• Task requirements
What you give back must match the data character for character.

• Data for the task

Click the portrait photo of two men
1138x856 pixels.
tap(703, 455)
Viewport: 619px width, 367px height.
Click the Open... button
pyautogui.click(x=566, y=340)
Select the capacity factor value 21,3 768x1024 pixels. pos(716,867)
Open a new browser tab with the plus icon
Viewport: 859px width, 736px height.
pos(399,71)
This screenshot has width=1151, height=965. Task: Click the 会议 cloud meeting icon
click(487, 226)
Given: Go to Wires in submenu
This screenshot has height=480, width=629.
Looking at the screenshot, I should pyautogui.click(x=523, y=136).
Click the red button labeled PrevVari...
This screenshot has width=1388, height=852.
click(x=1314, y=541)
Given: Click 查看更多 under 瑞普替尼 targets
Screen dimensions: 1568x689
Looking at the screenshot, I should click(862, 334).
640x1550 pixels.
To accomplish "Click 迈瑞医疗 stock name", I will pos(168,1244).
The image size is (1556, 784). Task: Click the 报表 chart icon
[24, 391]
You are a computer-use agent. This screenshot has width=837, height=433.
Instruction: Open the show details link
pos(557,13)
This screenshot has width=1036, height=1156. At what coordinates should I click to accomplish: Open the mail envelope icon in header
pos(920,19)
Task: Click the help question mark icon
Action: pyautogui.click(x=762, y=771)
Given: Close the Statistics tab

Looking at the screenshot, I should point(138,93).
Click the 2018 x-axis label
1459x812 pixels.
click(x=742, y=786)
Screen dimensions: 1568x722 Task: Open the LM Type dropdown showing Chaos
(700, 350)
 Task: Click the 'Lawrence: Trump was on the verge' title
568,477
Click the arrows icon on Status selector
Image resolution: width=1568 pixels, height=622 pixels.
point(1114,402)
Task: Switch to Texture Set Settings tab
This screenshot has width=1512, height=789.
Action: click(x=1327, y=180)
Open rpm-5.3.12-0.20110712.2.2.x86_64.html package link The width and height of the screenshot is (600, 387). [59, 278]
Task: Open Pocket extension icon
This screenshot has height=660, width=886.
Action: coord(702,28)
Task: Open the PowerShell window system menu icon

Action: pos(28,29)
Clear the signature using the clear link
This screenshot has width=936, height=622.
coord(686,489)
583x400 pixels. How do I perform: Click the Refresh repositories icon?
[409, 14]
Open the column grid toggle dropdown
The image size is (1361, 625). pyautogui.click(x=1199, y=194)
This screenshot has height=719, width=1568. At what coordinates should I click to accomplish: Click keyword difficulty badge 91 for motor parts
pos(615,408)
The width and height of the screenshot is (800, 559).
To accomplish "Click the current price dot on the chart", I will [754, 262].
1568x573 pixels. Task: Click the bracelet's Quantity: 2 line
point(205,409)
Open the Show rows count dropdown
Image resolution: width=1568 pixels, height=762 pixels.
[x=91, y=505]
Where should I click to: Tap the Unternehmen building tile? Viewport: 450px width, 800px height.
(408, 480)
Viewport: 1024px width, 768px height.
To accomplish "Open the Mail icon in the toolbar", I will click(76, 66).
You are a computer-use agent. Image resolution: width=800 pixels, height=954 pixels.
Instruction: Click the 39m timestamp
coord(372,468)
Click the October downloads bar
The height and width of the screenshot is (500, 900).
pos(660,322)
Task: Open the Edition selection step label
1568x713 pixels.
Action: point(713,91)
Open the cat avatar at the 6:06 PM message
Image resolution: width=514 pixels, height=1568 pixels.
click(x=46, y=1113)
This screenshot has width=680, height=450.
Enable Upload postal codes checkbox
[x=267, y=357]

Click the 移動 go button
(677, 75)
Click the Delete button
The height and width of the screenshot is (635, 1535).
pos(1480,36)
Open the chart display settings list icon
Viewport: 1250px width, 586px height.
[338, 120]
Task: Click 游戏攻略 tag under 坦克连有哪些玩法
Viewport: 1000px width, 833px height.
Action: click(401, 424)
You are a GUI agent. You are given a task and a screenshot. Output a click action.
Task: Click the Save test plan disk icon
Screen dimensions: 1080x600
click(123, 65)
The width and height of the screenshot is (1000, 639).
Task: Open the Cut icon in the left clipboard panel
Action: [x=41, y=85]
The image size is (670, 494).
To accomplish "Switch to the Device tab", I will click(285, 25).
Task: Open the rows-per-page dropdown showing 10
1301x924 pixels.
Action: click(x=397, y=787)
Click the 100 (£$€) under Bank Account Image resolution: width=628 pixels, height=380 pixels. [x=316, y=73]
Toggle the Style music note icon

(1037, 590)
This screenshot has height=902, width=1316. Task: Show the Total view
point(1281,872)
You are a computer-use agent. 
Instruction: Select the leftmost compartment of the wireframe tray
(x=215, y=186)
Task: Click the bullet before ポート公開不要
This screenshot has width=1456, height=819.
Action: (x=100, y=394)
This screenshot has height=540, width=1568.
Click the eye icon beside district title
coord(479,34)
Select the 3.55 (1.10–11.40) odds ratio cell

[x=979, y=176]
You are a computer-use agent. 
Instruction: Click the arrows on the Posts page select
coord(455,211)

• Task answer
Click the portrait photo of two men
1138x856 pixels.
tap(703, 455)
Viewport: 619px width, 367px height.
Click the Open... button
pyautogui.click(x=566, y=340)
Select the capacity factor value 21,3 768x1024 pixels. pos(716,867)
Open a new browser tab with the plus icon
Viewport: 859px width, 736px height.
pos(399,71)
This screenshot has width=1151, height=965. Task: Click the 会议 cloud meeting icon
click(487, 226)
Given: Go to Wires in submenu
This screenshot has height=480, width=629.
Looking at the screenshot, I should pyautogui.click(x=523, y=136).
Click the red button labeled PrevVari...
This screenshot has width=1388, height=852.
click(x=1314, y=541)
Given: Click 查看更多 under 瑞普替尼 targets
Screen dimensions: 1568x689
Looking at the screenshot, I should click(862, 334).
640x1550 pixels.
To accomplish "Click 迈瑞医疗 stock name", I will pos(168,1244).
The image size is (1556, 784). Task: Click the 报表 chart icon
[24, 391]
You are a computer-use agent. This screenshot has width=837, height=433.
Instruction: Open the show details link
pos(557,13)
This screenshot has width=1036, height=1156. At what coordinates should I click to accomplish: Open the mail envelope icon in header
pos(920,19)
Task: Click the help question mark icon
Action: pyautogui.click(x=762, y=771)
Given: Close the Statistics tab

Looking at the screenshot, I should point(138,93).
Click the 2018 x-axis label
1459x812 pixels.
click(x=742, y=786)
Screen dimensions: 1568x722 Task: Open the LM Type dropdown showing Chaos
(700, 350)
 Task: Click the 'Lawrence: Trump was on the verge' title
568,477
Click the arrows icon on Status selector
Image resolution: width=1568 pixels, height=622 pixels.
point(1114,402)
Task: Switch to Texture Set Settings tab
This screenshot has width=1512, height=789.
Action: click(x=1327, y=180)
Open rpm-5.3.12-0.20110712.2.2.x86_64.html package link The width and height of the screenshot is (600, 387). [59, 278]
Task: Open Pocket extension icon
This screenshot has height=660, width=886.
Action: coord(702,28)
Task: Open the PowerShell window system menu icon

Action: pos(28,29)
Clear the signature using the clear link
This screenshot has width=936, height=622.
coord(686,489)
583x400 pixels. How do I perform: Click the Refresh repositories icon?
[409, 14]
Open the column grid toggle dropdown
The image size is (1361, 625). pyautogui.click(x=1199, y=194)
This screenshot has height=719, width=1568. At what coordinates should I click to accomplish: Click keyword difficulty badge 91 for motor parts
pos(615,408)
The width and height of the screenshot is (800, 559).
To accomplish "Click the current price dot on the chart", I will [754, 262].
1568x573 pixels. Task: Click the bracelet's Quantity: 2 line
point(205,409)
Open the Show rows count dropdown
Image resolution: width=1568 pixels, height=762 pixels.
[x=91, y=505]
Where should I click to: Tap the Unternehmen building tile? Viewport: 450px width, 800px height.
(408, 480)
Viewport: 1024px width, 768px height.
To accomplish "Open the Mail icon in the toolbar", I will click(76, 66).
You are a computer-use agent. Image resolution: width=800 pixels, height=954 pixels.
Instruction: Click the 39m timestamp
coord(372,468)
Click the October downloads bar
The height and width of the screenshot is (500, 900).
pos(660,322)
Task: Open the Edition selection step label
1568x713 pixels.
Action: point(713,91)
Open the cat avatar at the 6:06 PM message
Image resolution: width=514 pixels, height=1568 pixels.
click(x=46, y=1113)
This screenshot has width=680, height=450.
Enable Upload postal codes checkbox
[x=267, y=357]

Click the 移動 go button
(677, 75)
Click the Delete button
The height and width of the screenshot is (635, 1535).
pos(1480,36)
Open the chart display settings list icon
Viewport: 1250px width, 586px height.
[338, 120]
Task: Click 游戏攻略 tag under 坦克连有哪些玩法
Viewport: 1000px width, 833px height.
Action: click(401, 424)
You are a GUI agent. You are given a task and a screenshot. Output a click action.
Task: Click the Save test plan disk icon
Screen dimensions: 1080x600
click(123, 65)
The width and height of the screenshot is (1000, 639).
Task: Open the Cut icon in the left clipboard panel
Action: [x=41, y=85]
The image size is (670, 494).
To accomplish "Switch to the Device tab", I will click(285, 25).
Task: Open the rows-per-page dropdown showing 10
1301x924 pixels.
Action: click(x=397, y=787)
Click the 100 (£$€) under Bank Account Image resolution: width=628 pixels, height=380 pixels. [x=316, y=73]
Toggle the Style music note icon

(1037, 590)
This screenshot has height=902, width=1316. Task: Show the Total view
point(1281,872)
You are a computer-use agent. 
Instruction: Select the leftmost compartment of the wireframe tray
(x=215, y=186)
Task: Click the bullet before ポート公開不要
This screenshot has width=1456, height=819.
Action: (x=100, y=394)
This screenshot has height=540, width=1568.
Click the eye icon beside district title
coord(479,34)
Select the 3.55 (1.10–11.40) odds ratio cell

[x=979, y=176]
You are a computer-use agent. 
Instruction: Click the arrows on the Posts page select
coord(455,211)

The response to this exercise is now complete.